Safri menilai skema pengelolaan dana sebagai Penerimaan Negara Bukan Pajak (PNBP), sebagaimana diatur dalam Keputusan Menteri ESDM Nomor 391.K/MB.01/MEM.B/2025, berpotensi memperlebar ketimpangan antara pusat dan daerah.
Menurutnya, tanpa mekanisme distribusi yang jelas, daerah berisiko terus menanggung dampak kerusakan lingkungan tanpa dukungan anggaran yang memadai untuk pemulihan.

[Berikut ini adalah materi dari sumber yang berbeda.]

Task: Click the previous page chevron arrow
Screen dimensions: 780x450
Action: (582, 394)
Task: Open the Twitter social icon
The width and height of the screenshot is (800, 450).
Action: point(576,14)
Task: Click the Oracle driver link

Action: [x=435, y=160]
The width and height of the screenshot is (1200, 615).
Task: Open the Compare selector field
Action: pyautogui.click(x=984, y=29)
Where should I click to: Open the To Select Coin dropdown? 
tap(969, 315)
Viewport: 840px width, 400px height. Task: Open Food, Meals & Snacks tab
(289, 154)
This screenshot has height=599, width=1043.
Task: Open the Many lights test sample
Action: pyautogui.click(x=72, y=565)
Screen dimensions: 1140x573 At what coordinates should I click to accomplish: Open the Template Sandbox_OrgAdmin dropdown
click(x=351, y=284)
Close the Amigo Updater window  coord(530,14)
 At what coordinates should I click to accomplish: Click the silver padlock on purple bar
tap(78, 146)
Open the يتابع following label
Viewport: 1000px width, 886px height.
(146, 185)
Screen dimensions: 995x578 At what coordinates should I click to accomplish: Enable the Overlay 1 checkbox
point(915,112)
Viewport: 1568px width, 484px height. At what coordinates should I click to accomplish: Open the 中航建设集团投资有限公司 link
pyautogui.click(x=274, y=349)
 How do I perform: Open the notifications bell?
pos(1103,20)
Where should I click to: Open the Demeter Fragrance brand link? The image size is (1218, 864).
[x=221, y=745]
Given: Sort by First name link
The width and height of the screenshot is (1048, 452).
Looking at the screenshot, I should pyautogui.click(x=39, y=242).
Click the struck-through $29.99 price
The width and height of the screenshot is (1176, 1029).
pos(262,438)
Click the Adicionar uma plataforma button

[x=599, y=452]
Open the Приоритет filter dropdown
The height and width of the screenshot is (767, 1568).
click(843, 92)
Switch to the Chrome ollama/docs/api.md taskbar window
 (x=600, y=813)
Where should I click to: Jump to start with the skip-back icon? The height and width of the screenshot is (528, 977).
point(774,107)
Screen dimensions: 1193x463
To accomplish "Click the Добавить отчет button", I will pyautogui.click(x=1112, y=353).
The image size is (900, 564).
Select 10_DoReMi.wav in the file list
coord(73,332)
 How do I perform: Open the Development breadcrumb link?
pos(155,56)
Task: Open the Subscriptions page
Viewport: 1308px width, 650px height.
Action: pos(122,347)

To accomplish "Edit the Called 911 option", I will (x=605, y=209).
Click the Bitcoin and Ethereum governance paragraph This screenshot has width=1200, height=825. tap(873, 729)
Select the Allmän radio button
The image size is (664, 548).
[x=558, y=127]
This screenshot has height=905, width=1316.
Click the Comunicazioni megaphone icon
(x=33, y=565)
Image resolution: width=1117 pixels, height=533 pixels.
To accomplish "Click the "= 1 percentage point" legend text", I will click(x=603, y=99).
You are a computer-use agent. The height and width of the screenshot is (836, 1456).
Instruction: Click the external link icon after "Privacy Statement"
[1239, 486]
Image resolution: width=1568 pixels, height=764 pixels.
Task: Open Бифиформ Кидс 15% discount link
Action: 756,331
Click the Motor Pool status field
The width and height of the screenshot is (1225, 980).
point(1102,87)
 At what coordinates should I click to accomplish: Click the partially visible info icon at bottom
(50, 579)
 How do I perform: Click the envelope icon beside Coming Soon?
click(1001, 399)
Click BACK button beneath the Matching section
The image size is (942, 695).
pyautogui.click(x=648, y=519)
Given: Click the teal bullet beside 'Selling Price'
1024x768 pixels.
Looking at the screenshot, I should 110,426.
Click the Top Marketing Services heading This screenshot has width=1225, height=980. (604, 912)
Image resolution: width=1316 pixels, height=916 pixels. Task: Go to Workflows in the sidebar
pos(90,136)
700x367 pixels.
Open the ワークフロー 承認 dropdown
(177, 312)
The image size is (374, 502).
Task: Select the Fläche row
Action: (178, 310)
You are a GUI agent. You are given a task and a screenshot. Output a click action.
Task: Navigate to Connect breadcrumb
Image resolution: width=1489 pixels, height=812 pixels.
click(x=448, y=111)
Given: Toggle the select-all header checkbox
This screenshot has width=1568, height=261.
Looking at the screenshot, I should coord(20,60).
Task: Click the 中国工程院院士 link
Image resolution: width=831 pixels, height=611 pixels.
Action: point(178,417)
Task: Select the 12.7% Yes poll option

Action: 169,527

“Kalau semua ditarik ke pusat, lalu daerah kebagian apa? Ini yang harus dijawab secara terbuka. Jangan sampai penegakan hukum justru kehilangan makna karena tidak diikuti pemulihan di lapangan,” ujarnya.
Ia juga mengingatkan agar kebijakan denda tidak berubah menjadi legitimasi terselubung bagi pelanggaran, di mana pelaku cukup membayar tanpa kewajiban pemulihan yang nyata.
Kritik tersebut didasari kondisi lingkungan Sulawesi Tengah yang kian mengkhawatirkan. Berdasarkan SK Kementerian Kehutanan Nomor 406 Tahun 2025, luas lahan kritis di provinsi ini telah mencapai 373.443 hektare.